Patient and impatient at the same time about her tennis, Keys is also sorting out what she wants to accomplish off the court. She announced Wednesday that she will fund and host six summits for teens at schools around the world in 2017 in partnership with the organization FearlesslyGIRL.

"That's such a tough time for any girl — I know it was a tough time for me," Keys said in a recent phone interview.

"To sit down in a big group and talk to each other about it, you realize you're not so alone," she added. "It makes everything seem so much smaller and more manageable."

Keys has two younger sisters and sees this in a way as just adding many more.

"It's being able to relate to them on such a personal level," she said, "but also knowing it does get better."

For her, sports was always a part of that.

"When you're 13 or 14, sometimes you wake up in a bad place," she said. "You feel like everything's out of your control. You don't know what to do.

"The second I was on the tennis court, I had the structure I wanted. I was in complete control of what I was doing."

Long considered one of the world's most promising young players, Keys burst through to the semifinals of the 2015 Australian Open while still a teenager.

"All of a sudden, people say, 'She's a contender,'" Keys recalled. "It's the next logical step: You made the semifinals, you should make a final.
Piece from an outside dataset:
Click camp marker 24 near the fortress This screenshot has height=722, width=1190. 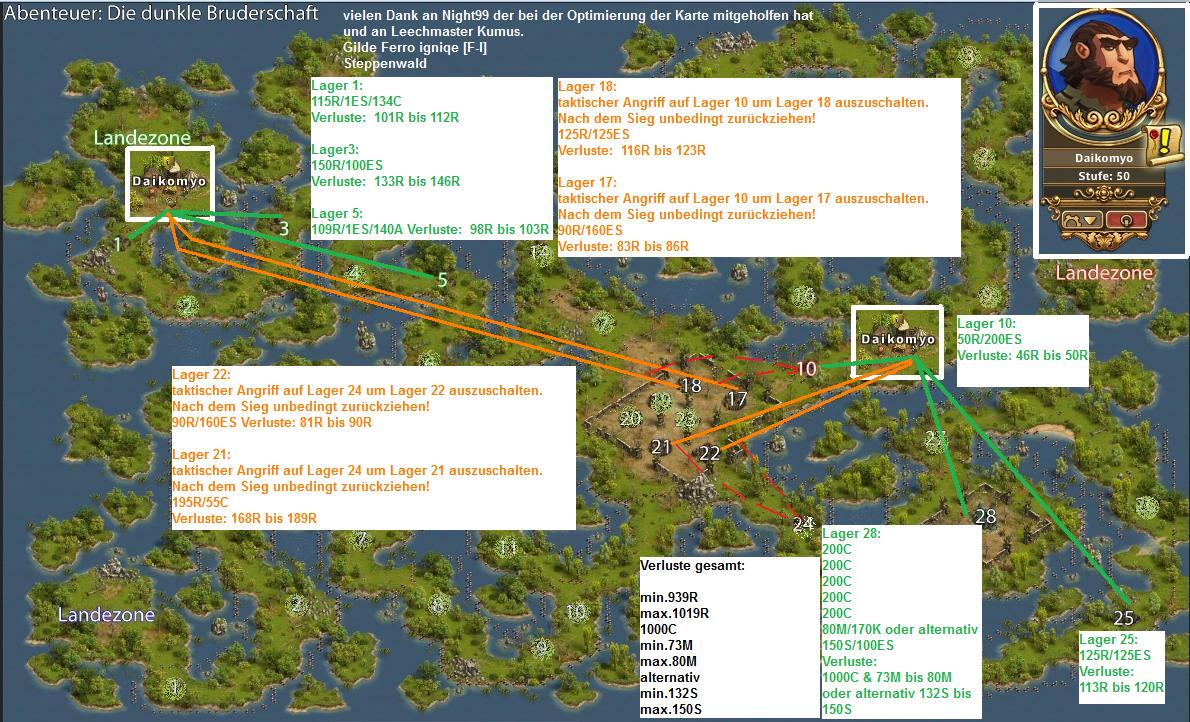pos(803,523)

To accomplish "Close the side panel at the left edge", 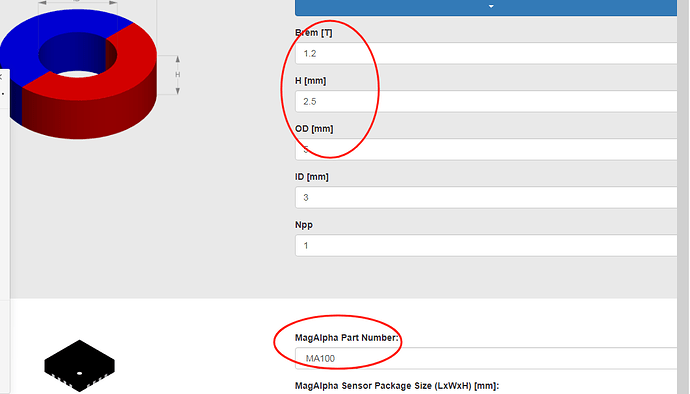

You make a final, you should win.

"Unfortunately, that's not how it works."

The rest of the year, she lost in her first or second match of a tournament nine times, though her results in the Grand Slams were better. And with her profile soaring, so did the harassment on social media.

"I could go through my Twitter account right now and there would be 10 horrible messages," Keys said.

"All of a sudden," she recalled, "I was getting all these messages that I was fat and ugly, and I wasn't prepared for it."

It took time for her to remind herself that the trolls were most likely gamblers who spewed vitriol because they were betting on a match. That realization was crucial.

"If you're not in my immediate circle," she said, "you're not someone whose opinion I value."

On the court, she needed to remind herself to trust the process and not obsess over individual wins and losses. In 2016, the upward trajectory has resumed. Keys has made three finals, winning her second WTA title, and is currently ranked a career-best ninth. At the Rio Games, she made it to the semifinals — then ran into two Grand Slam champions in a row in Angelique Kerber and Petra Kvitova, losing to both to miss out on a medal as their superiority showed.

Keys, who withdrew from this week's Connecticut Open with a neck injury, is set to be seeded eighth when the U.S. Open starts Monday — a key number because it means she can't meet Williams or Kerber until the quarterfinals at the earliest. She's been eliminated in the round of 16 at her last four majors.

"We believe she'll win a Grand Slam really soon," said her agent at IMG, Max Eisenbud, who has also managed Maria Sharapova and Li Na.

At a time when seven of the top 20 players in the women's rankings are in their 30s, the younger generation has finally started to push through in recent months. Garbine Muguruza, 22, won the French Open, then Monica Puig, also 22, was the surprise Olympic gold medalist.

"I want to get to that next step as quickly as I can," Keys said. "If that's three weeks, great. But if it's three months, no problem, or even three years."